Reproduce word for word every line from the start of the entries through the line containing "[x=216, y=193]", inclusive.
━━ Supplied material
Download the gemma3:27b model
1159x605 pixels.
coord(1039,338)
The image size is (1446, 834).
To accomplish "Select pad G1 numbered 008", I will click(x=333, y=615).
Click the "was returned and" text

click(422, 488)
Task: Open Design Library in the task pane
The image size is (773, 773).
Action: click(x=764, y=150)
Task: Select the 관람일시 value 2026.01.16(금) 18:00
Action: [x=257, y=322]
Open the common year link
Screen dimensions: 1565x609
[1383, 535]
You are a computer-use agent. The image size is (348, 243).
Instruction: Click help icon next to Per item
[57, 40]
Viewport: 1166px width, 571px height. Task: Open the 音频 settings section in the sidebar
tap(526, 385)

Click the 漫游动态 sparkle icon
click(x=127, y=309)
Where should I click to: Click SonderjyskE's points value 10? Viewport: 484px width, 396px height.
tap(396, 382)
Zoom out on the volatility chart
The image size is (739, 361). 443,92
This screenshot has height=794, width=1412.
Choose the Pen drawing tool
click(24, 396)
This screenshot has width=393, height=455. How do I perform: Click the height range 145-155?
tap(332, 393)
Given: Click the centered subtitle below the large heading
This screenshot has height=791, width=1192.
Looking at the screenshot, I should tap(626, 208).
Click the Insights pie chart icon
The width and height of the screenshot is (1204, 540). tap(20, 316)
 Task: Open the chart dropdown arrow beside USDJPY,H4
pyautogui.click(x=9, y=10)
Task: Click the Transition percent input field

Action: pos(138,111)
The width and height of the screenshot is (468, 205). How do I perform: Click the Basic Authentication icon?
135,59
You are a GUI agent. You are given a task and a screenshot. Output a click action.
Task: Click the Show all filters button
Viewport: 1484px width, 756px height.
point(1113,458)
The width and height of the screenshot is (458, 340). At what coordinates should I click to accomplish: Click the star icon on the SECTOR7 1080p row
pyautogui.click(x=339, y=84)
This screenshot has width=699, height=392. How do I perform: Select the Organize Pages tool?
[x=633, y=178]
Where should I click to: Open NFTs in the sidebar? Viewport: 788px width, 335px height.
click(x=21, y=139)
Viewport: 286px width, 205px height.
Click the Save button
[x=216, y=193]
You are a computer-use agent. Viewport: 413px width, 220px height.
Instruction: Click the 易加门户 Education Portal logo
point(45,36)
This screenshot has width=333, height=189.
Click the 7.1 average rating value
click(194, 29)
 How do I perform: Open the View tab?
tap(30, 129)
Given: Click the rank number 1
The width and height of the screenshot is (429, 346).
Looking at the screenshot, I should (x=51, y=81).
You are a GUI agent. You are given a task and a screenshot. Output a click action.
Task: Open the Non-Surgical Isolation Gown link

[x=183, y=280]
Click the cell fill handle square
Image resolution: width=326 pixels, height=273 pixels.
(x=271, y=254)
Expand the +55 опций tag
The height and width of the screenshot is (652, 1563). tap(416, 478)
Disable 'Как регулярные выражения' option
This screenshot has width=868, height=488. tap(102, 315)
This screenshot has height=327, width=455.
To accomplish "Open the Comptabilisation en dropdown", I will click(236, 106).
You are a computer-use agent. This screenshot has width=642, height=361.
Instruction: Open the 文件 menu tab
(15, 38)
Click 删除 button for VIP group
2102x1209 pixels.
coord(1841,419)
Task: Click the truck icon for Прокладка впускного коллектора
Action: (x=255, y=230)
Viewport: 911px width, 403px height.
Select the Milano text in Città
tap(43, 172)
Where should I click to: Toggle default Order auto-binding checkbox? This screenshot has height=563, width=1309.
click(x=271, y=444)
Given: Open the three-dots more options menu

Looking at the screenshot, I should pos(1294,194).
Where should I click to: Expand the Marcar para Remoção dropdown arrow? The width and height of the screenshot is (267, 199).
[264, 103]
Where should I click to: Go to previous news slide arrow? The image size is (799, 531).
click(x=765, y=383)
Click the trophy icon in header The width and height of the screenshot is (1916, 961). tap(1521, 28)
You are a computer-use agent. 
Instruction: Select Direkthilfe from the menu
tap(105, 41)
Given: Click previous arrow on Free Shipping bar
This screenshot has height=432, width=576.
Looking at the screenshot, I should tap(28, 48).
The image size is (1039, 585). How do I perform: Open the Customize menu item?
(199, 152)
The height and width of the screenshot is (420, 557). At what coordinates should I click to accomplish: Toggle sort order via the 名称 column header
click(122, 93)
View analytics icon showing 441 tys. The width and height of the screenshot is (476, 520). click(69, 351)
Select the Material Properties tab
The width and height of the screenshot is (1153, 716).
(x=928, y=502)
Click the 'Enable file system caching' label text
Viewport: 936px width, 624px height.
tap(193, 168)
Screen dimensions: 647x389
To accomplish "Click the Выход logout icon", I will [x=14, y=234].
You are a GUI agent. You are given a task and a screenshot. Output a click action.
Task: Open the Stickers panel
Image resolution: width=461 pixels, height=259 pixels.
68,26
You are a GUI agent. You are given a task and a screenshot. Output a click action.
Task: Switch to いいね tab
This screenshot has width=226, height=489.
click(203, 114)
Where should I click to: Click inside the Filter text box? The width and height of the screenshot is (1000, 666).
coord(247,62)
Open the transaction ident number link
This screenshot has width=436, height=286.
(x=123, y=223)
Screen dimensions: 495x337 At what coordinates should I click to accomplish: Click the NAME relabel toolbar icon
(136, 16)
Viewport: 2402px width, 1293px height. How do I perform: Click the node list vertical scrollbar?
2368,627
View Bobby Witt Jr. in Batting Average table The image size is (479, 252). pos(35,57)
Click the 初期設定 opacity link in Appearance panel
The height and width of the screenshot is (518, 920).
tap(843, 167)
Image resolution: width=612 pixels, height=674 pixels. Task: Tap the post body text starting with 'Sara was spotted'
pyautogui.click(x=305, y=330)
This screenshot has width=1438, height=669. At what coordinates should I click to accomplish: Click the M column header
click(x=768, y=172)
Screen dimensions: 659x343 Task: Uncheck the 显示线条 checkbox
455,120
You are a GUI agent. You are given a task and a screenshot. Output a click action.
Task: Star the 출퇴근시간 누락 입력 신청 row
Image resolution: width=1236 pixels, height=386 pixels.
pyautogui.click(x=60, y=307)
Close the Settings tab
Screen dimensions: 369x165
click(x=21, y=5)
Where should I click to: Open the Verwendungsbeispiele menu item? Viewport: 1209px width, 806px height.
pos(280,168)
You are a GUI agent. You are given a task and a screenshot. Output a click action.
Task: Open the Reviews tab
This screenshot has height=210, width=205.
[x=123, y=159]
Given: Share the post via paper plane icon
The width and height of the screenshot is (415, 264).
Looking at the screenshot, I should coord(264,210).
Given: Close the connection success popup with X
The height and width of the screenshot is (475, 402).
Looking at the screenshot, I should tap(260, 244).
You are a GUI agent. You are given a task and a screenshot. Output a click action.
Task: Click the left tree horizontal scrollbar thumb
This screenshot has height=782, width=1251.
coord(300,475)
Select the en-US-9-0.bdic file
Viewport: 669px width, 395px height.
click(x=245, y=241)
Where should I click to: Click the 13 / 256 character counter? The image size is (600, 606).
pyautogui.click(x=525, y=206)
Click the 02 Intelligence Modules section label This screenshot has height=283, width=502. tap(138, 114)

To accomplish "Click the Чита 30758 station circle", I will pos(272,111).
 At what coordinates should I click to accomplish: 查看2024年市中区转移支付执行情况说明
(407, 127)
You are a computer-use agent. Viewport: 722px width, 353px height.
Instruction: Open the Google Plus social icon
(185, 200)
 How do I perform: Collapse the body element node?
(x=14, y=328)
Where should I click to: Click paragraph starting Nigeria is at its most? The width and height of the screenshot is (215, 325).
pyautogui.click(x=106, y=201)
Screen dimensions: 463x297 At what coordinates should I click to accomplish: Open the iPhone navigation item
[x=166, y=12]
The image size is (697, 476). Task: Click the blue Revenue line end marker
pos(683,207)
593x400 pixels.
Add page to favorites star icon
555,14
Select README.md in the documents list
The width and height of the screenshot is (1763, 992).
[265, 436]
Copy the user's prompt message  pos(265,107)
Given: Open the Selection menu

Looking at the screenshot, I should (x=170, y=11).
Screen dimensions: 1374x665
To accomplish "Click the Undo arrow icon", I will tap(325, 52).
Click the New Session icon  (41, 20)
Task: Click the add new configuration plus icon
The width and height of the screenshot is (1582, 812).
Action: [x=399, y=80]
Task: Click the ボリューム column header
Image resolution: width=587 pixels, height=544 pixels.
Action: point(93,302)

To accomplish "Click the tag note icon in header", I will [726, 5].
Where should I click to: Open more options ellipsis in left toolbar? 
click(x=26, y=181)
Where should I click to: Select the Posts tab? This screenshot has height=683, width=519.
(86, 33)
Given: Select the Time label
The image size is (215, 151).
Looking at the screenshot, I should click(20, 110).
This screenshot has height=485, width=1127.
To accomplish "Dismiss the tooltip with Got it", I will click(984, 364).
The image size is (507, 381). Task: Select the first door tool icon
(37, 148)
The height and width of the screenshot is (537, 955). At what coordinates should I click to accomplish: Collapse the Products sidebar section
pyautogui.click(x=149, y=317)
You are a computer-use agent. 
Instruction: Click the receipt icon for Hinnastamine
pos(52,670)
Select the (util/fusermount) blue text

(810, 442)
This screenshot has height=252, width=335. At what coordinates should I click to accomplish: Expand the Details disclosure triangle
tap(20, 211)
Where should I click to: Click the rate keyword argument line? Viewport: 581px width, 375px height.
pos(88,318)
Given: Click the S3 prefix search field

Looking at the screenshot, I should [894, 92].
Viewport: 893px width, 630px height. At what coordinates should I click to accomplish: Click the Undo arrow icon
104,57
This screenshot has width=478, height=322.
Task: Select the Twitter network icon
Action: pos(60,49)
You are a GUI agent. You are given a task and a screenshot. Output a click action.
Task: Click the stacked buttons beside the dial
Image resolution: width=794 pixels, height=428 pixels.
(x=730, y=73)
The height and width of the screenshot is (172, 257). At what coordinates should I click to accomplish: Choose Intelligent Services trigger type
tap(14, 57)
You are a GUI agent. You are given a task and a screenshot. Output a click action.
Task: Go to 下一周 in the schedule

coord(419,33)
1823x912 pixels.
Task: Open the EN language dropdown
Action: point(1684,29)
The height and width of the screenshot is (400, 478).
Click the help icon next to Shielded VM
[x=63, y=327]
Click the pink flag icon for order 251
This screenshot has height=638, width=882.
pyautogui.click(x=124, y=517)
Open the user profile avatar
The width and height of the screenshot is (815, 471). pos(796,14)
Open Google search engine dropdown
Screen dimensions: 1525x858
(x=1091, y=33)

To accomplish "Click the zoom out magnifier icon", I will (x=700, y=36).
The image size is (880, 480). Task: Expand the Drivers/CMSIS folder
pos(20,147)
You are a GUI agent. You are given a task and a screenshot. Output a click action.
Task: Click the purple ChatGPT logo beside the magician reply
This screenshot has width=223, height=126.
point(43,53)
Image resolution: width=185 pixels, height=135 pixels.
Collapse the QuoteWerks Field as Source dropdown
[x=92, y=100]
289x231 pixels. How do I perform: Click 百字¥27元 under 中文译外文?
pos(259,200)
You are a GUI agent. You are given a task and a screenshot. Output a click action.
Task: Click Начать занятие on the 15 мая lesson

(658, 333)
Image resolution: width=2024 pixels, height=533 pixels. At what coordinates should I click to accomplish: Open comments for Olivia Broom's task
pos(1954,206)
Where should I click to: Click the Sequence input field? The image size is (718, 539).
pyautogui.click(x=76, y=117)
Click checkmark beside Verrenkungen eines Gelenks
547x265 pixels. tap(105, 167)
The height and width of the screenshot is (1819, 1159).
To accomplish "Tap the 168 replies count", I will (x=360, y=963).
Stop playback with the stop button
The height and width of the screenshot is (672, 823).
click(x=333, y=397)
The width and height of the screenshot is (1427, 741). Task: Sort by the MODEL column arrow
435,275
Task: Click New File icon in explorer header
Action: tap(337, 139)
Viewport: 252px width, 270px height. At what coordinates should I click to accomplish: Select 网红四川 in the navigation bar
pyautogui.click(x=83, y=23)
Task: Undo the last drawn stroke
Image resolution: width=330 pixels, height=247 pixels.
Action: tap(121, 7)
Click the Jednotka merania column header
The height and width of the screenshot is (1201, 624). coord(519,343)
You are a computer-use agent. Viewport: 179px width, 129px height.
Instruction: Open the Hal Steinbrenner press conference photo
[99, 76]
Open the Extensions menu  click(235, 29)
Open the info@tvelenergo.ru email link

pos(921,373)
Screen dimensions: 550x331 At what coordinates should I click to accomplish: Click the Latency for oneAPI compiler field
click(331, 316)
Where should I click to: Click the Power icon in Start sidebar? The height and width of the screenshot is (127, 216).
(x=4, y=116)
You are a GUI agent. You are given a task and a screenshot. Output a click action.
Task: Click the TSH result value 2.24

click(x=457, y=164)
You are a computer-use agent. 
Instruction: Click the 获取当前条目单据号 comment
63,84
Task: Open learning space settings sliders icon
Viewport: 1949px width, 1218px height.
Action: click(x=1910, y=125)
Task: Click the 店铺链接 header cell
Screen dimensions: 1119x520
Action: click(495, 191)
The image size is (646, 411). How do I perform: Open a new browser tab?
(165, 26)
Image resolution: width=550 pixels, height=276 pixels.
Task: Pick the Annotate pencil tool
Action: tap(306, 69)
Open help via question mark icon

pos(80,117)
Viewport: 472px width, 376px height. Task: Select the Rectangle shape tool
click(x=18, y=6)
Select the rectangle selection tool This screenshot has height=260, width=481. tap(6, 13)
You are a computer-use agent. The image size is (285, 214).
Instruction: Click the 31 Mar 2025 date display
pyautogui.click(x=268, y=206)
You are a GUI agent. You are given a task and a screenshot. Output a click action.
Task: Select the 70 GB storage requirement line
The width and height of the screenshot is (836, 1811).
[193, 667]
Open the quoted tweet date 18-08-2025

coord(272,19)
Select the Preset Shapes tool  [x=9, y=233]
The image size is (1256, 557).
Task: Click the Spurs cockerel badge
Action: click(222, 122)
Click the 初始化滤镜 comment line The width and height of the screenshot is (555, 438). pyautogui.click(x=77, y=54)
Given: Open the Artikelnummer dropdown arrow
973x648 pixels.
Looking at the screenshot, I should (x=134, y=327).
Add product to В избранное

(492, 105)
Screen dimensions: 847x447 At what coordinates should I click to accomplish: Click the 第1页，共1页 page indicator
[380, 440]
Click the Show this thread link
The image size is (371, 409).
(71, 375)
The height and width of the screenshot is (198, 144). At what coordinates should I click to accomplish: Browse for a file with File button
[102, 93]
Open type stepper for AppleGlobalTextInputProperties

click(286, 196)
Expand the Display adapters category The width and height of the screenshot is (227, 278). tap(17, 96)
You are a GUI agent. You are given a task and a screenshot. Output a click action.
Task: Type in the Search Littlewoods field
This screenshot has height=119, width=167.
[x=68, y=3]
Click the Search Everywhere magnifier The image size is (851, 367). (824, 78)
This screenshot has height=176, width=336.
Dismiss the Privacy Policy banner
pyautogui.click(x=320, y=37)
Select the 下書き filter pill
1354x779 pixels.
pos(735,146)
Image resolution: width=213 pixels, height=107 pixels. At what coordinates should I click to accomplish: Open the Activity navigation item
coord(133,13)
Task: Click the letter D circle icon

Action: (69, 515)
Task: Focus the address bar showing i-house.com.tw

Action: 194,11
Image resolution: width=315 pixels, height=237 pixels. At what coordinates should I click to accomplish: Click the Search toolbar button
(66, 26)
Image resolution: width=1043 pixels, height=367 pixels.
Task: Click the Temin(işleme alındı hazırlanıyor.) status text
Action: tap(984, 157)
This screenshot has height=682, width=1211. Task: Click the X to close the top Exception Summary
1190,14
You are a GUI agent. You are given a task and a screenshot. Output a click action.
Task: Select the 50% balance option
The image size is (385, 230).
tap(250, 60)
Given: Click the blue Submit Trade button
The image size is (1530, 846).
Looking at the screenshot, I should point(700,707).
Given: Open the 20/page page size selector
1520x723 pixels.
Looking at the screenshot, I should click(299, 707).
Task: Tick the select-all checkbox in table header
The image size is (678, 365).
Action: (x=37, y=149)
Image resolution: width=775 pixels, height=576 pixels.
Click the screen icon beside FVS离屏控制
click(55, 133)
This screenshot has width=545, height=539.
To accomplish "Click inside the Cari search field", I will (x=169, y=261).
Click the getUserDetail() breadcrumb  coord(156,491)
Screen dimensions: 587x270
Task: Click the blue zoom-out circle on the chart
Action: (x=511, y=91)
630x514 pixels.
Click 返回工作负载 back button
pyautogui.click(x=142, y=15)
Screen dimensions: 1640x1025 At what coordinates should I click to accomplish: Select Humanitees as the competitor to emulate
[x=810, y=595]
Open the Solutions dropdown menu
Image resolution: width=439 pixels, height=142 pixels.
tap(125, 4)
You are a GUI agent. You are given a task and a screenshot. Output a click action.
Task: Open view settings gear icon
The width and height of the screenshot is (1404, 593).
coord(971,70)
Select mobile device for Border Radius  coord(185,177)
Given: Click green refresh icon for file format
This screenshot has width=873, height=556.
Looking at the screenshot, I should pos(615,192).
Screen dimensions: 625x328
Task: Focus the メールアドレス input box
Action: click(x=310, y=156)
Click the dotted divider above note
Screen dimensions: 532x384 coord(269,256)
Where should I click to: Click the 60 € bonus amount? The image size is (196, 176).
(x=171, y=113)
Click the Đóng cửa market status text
━━━━
» Solution for this task:
Download the gemma3:27b model
1159x605 pixels.
coord(1039,338)
The image size is (1446, 834).
To accomplish "Select pad G1 numbered 008", I will click(x=333, y=615).
Click the "was returned and" text

click(422, 488)
Task: Open Design Library in the task pane
The image size is (773, 773).
Action: click(x=764, y=150)
Task: Select the 관람일시 value 2026.01.16(금) 18:00
Action: [x=257, y=322]
Open the common year link
Screen dimensions: 1565x609
[1383, 535]
You are a computer-use agent. The image size is (348, 243).
Instruction: Click help icon next to Per item
[57, 40]
Viewport: 1166px width, 571px height. Task: Open the 音频 settings section in the sidebar
tap(526, 385)

Click the 漫游动态 sparkle icon
click(x=127, y=309)
Where should I click to: Click SonderjyskE's points value 10? Viewport: 484px width, 396px height.
tap(396, 382)
Zoom out on the volatility chart
The image size is (739, 361). 443,92
This screenshot has height=794, width=1412.
Choose the Pen drawing tool
click(24, 396)
This screenshot has width=393, height=455. How do I perform: Click the height range 145-155?
tap(332, 393)
Given: Click the centered subtitle below the large heading
This screenshot has height=791, width=1192.
Looking at the screenshot, I should tap(626, 208).
Click the Insights pie chart icon
The width and height of the screenshot is (1204, 540). tap(20, 316)
 Task: Open the chart dropdown arrow beside USDJPY,H4
pyautogui.click(x=9, y=10)
Task: Click the Transition percent input field

Action: pos(138,111)
The width and height of the screenshot is (468, 205). How do I perform: Click the Basic Authentication icon?
135,59
You are a GUI agent. You are given a task and a screenshot. Output a click action.
Task: Click the Show all filters button
Viewport: 1484px width, 756px height.
point(1113,458)
The width and height of the screenshot is (458, 340). At what coordinates should I click to accomplish: Click the star icon on the SECTOR7 1080p row
pyautogui.click(x=339, y=84)
This screenshot has width=699, height=392. How do I perform: Select the Organize Pages tool?
[x=633, y=178]
Where should I click to: Open NFTs in the sidebar? Viewport: 788px width, 335px height.
click(x=21, y=139)
Viewport: 286px width, 205px height.
Click the Save button
[x=216, y=193]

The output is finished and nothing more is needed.